Remember the lucky fellow who caught a crampon and flipped over while glissading in the Gulf of Slides a decade ago? He landed squarely on his ice axe, impaling himself in the abdomen. Miraculously, he managed to hike out with the axe still firmly embedded; it had missed all his organs. The take-home lesson? An ice axe can save your life in certain situations, but it can also be very dangerous.

In the Northeast, ice axes are necessary only in limited circumstances. While you may want to add it to your winter gear list, you shouldn’t carry one until you’ve had instruction in its proper use. Get plenty of practice and follow these tips for using this helpful—and sharp—tool.

1.  Many winter trips don’t require ice axes. They’re needed less than people think, says Boston Mountaineering Committee Vice Chair Richard Doucette: “It’s often overkill to use one for winter hiking.” There are three types of conditions that warrant use: relatively steep terrain; a wide open treeless landscape (if you’re in a treed area, you can grab a trunk if you lose your footing); and either ice or hard snow underfoot. Essentially, he says, bring an ice axe to any situation where you could start slipping and not stop, but “if you’re not going above treeline or to a steep trail, you’re better off leaving it home.”

2.  Don’t pull double duty. An ice axe is not a walking stick with a second job as a safety tool. If you’re hunched over as you walk, leaning on your short axe like a cane, you should be using hiking poles instead. You won’t impale yourself, and they’ll allow you to stand up straight.

3.  Move cautiously. While today’s nylon winter clothing will keep you warm and dry, it’s slick as grease on hard, icy surfaces. It’s also very easy to catch a crampon point in the fabric and slip. And once you start sliding, stopping is very difficult—even if you manage to stab your axe into the snow, your sheer speed might pull it right out of your hand. Try to avoid falling in the first place by taking slow, conscious steps.

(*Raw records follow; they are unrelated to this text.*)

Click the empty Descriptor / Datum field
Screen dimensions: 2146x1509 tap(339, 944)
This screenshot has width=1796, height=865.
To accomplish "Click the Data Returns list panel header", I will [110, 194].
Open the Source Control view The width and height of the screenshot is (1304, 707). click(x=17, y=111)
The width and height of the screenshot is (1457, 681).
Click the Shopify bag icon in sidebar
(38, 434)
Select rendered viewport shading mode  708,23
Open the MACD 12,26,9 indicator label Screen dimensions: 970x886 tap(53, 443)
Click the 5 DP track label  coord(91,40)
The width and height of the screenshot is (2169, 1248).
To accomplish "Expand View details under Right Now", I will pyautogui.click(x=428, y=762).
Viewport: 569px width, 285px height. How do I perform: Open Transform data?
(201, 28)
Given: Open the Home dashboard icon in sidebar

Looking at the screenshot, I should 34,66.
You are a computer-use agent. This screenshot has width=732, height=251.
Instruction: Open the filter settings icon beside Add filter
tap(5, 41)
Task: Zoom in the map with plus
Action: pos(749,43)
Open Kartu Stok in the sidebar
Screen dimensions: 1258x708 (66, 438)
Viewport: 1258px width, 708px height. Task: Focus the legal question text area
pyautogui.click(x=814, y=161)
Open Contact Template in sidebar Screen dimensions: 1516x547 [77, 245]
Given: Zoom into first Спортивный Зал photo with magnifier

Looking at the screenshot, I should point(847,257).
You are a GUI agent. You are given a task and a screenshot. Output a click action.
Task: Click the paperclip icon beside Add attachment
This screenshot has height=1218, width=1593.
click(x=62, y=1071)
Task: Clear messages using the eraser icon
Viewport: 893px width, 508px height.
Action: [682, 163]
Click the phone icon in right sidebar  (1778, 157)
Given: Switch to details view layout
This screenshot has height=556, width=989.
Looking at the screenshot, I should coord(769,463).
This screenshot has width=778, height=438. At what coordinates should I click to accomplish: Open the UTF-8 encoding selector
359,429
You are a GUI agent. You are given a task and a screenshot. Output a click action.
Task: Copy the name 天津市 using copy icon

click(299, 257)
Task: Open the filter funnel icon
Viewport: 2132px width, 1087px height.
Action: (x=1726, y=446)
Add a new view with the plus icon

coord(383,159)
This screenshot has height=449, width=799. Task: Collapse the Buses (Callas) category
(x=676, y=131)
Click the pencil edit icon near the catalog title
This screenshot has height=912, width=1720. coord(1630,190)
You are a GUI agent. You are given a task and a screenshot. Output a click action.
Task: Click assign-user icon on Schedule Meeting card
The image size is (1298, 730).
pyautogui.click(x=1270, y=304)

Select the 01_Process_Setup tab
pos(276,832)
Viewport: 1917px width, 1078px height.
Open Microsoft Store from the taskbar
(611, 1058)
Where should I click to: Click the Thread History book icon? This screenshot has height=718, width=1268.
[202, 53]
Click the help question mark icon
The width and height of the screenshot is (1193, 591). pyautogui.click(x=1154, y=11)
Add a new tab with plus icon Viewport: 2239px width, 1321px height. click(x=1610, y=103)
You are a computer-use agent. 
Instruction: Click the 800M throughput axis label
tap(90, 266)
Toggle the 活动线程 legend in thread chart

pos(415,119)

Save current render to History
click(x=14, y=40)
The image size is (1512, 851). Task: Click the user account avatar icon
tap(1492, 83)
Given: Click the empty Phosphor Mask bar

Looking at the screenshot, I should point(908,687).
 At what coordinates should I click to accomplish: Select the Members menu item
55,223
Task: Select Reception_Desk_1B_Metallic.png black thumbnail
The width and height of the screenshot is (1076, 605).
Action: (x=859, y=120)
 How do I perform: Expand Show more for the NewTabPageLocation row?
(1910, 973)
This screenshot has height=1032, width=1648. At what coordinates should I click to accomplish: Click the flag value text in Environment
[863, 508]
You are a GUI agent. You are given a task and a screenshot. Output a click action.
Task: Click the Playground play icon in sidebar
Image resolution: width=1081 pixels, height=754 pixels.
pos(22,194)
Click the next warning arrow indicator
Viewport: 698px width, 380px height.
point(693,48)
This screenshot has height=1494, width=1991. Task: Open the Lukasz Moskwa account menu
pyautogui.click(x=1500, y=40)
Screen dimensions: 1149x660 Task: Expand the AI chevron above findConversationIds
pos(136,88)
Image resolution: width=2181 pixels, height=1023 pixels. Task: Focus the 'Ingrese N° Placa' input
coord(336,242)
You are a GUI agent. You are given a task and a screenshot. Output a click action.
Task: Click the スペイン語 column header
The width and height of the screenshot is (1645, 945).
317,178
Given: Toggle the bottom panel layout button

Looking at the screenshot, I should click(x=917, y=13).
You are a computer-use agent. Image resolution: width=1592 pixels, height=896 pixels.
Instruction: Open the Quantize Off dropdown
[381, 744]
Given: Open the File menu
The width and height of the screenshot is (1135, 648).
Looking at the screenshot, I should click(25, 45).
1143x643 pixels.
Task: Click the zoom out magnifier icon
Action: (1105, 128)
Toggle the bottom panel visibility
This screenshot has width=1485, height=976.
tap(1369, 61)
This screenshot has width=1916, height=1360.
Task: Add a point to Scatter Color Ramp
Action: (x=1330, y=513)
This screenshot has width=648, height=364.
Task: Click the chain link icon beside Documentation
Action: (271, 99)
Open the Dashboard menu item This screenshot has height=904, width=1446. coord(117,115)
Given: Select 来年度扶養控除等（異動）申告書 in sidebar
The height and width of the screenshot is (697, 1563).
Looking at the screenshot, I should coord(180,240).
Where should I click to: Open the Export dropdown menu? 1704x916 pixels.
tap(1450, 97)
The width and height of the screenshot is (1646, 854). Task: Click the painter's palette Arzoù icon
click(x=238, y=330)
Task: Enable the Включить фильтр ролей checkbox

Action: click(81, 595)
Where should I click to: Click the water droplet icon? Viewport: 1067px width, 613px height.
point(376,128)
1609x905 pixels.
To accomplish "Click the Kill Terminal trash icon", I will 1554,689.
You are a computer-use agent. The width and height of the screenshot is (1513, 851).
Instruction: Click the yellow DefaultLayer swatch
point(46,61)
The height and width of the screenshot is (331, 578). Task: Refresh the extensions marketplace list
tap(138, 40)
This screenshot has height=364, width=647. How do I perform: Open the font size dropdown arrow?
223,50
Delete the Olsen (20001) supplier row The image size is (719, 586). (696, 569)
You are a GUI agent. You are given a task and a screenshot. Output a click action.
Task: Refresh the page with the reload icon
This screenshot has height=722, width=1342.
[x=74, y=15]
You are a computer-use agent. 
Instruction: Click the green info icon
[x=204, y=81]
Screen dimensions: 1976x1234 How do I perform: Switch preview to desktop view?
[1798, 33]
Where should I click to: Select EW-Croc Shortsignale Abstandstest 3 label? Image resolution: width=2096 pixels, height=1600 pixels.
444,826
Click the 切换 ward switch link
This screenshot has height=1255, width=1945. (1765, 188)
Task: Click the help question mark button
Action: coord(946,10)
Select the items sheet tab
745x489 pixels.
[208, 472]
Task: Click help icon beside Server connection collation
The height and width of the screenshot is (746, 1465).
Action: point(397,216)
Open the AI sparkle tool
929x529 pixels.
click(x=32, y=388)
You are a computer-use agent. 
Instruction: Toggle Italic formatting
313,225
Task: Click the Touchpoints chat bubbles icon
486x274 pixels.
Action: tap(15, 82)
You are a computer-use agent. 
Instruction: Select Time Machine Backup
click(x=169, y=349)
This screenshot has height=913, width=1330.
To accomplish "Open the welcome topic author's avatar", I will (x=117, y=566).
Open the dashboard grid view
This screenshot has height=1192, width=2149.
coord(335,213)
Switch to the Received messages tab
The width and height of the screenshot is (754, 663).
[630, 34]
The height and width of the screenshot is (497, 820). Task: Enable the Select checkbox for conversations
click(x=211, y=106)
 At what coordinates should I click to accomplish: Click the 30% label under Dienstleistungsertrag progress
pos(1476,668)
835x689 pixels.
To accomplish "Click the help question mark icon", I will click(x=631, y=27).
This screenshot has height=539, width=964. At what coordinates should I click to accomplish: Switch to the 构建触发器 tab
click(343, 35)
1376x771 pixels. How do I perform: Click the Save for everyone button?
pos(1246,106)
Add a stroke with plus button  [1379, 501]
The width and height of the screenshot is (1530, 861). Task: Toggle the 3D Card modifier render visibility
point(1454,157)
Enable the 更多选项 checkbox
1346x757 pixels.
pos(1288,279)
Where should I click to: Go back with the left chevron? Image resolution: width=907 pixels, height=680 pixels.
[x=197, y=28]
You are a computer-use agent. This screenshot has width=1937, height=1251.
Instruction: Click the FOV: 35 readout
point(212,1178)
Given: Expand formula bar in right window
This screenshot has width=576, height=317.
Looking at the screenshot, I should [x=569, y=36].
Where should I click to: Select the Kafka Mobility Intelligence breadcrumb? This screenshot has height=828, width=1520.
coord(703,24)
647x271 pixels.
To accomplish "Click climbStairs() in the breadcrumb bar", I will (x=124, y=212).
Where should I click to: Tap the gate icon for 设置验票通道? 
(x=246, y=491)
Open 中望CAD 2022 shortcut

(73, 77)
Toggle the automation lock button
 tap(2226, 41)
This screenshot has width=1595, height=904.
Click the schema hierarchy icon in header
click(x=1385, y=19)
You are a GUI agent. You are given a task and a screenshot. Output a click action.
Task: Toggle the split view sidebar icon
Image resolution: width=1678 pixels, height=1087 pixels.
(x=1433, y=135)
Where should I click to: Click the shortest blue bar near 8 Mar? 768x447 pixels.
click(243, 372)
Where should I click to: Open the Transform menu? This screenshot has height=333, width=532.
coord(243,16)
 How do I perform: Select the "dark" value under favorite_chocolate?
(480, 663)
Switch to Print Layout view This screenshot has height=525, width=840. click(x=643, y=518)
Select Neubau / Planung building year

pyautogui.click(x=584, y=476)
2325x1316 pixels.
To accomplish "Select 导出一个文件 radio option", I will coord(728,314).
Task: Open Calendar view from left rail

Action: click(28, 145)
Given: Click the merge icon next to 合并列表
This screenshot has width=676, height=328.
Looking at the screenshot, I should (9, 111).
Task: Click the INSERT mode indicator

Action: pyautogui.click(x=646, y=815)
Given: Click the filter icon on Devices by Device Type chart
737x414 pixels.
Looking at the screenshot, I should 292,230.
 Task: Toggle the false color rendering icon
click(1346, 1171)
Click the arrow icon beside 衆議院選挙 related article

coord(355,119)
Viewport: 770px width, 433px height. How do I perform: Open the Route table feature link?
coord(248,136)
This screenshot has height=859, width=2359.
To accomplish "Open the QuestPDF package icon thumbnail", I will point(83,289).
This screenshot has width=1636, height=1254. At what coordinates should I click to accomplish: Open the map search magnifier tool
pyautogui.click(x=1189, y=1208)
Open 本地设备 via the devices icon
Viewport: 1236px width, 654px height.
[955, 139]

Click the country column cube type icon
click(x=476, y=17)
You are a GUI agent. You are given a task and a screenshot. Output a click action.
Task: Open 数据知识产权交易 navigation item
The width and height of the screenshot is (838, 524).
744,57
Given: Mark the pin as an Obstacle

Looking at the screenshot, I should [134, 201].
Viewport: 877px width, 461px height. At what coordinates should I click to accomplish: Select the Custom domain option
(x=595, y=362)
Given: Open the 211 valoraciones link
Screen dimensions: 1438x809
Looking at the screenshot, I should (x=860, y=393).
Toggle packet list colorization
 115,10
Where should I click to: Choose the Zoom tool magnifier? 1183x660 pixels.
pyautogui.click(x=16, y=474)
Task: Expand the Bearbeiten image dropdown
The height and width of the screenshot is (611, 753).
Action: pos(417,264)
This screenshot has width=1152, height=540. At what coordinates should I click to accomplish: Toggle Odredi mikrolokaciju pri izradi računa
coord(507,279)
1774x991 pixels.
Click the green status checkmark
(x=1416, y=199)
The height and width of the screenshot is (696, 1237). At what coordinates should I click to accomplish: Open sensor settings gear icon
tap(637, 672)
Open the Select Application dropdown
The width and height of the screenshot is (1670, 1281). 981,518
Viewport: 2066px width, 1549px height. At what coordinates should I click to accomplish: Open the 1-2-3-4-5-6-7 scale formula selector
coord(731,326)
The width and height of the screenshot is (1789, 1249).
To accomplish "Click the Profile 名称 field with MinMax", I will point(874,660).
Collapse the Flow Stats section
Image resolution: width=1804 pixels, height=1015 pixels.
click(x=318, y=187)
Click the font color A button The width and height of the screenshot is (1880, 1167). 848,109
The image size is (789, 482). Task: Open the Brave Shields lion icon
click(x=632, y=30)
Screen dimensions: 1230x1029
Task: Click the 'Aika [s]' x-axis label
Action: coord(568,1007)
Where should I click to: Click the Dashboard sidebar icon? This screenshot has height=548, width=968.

4.  Don’t spend too much. You don’t need the ultra lightweight climbers version, Doucette says. Look for hiking ice axes on sale for under $50. “In fact, I’ll sell you mine,” he jokes. “I’ve only used it three times in 10 years of winter mountaineering.” The longer they are, he adds, the more useful—generally, about 60–70 centimeters is appropriate for hiking. To find the right length for you, hold the axe head loosely in your hand with your arm hanging straight down. The spike should be level with your anklebone. Rule of thumb: Go longer if most of the terrain is gradual; shorter if it’s more consistently vertical.

5.  Carry it correctly. When you’re hiking in treed or flat sections, slide the axe between your back and your pack or secure it by wrapping the head with the ice axe loop found on virtually every pack. When you get to steeper and more open areas, hold the axe with one hand on the head and one hand on the shaft, keeping it on the uphill side of your body.

6.  Learn how to self-arrest. You can use your ice axe to stop an unexpected slide, but you’ll need training in proper technique. Take a class, and practice, practice, practice. If the time comes, you’ll only have a split second to react as you start accelerating downslope on your stomach, back, or even face first.